Spain has so far been most successful in extending
maturities. The average maturity of the bonds Spain sold in the
first quarter of this year was 8.3 years, versus 7.6 for the
whole of 2013 and 5.1 in 2012.
Ultra-easy central bank policy across the world has restored
the pre-crisis condition in which investors warn countries they
need to continue their reform efforts to cut debt and boost
growth, yet keep lending governments money at easy rates.
Record low interest rates and trillions of dollars of asset
purchases have almost erased the yields offered by top-rated
assets. That has eventually pushed investors towards riskier
products such as peripheral debt to maximise returns.
Italy's Cannata, who has been managing one of the world's
largest debt loads - now at roughly 2 trillion euros - for
almost 14 years, says she has not encountered such a favourable
marketplace in more than a decade.
Indeed, the current pace in the convergence of borrowing
costs across the euro zone is reminiscent of that seen around
the time the currency union came to existence in 1999.
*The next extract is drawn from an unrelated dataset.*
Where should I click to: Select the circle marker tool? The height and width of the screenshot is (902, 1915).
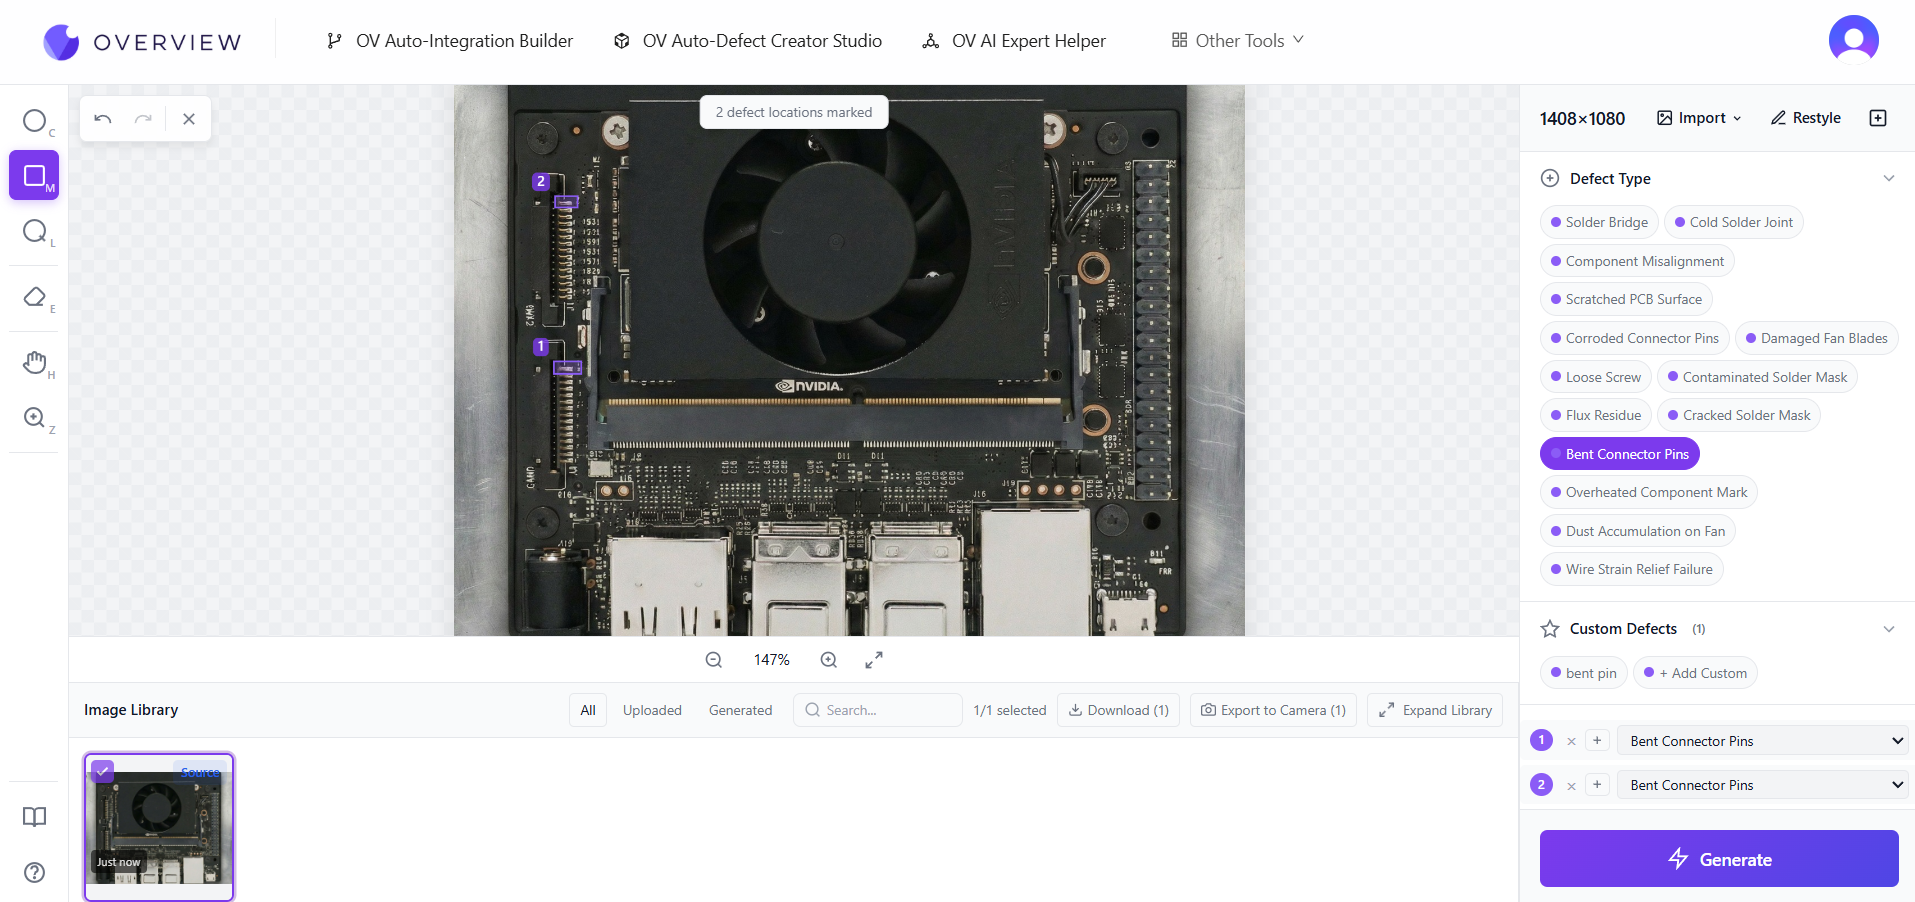coord(34,121)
Many argue that one of the causes of the euro zone debt
crisis was that the weaker countries were able to borrow at
similar rates to the stronger ones, making their policymakers
complacent about high debts and economic competitiveness.
Austerity advocates would say the latest signals coming from
politicians are a sign they have not learned their lesson.
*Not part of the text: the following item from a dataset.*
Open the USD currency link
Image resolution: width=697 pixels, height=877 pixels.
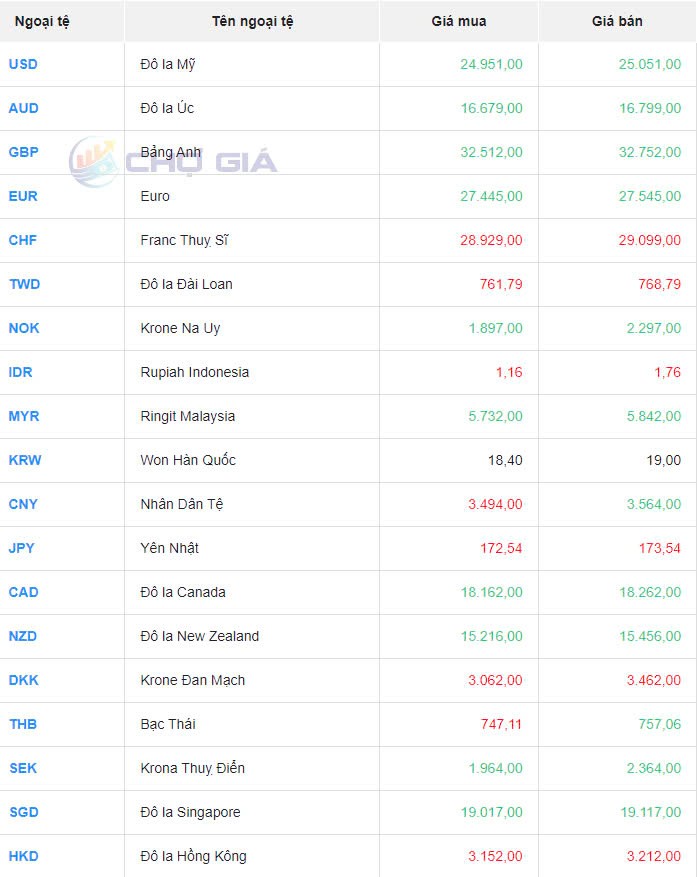[x=23, y=64]
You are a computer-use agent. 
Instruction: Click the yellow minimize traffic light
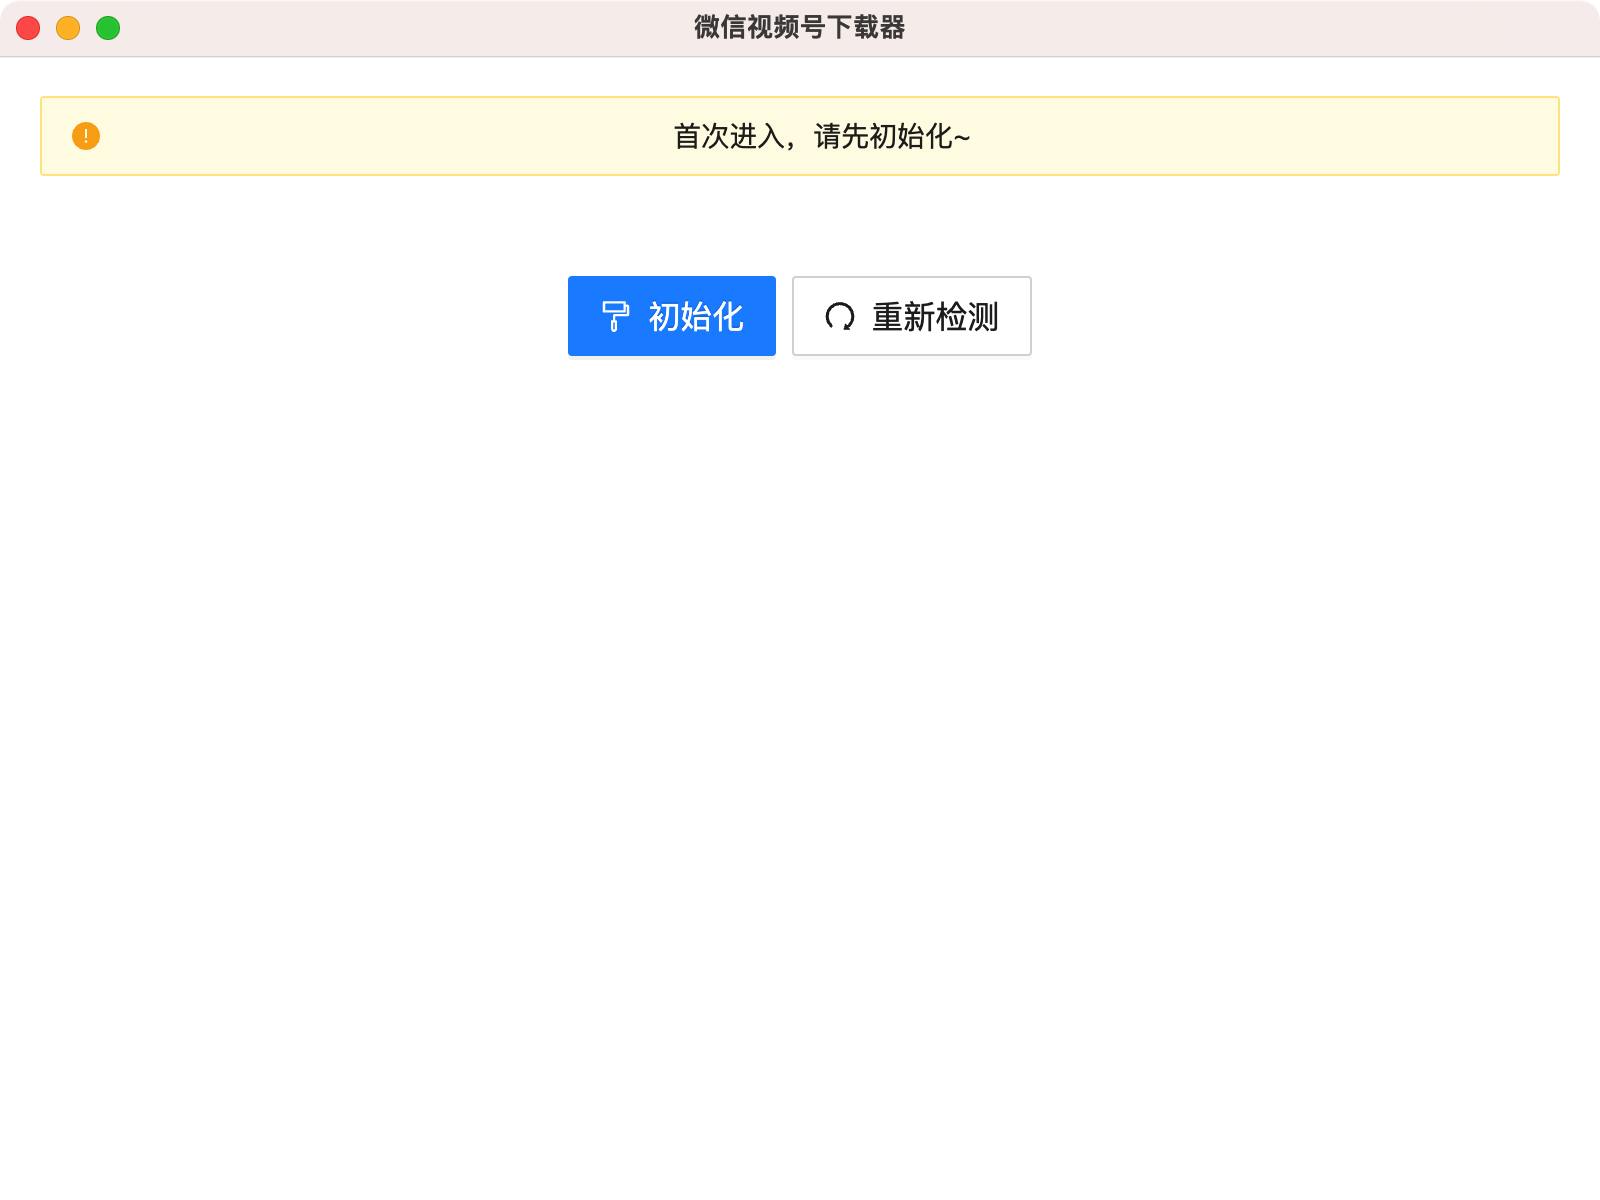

Prime ministers in Italy and France have in the past month
voiced their intention to delay cutting their budget deficits -
the type of noise that only two years ago at the height of the
euro zone crisis would have rattled bondholders.
Cannata would not comment on this, but some analysts say
such steps could leave countries exposed to a reignition of the
crisis when central banks turn the money taps off.
It may well take several years before that moment comes,
though, if the European Central Bank is to follow in the
footsteps of its peers in the United States, Japan and Britain
and start buying assets to fight low inflation.
"As a government you can sell anything at this point," said
Alan McQuaid, chief economist at Merrion Stockbrokers.
"Are bond vigilantes asleep?" he said, referring to debt
buyers who traditionally see governments' problems and punish
them with higher rates. "They're going to wake up at some point.
But that could be years rather than weeks."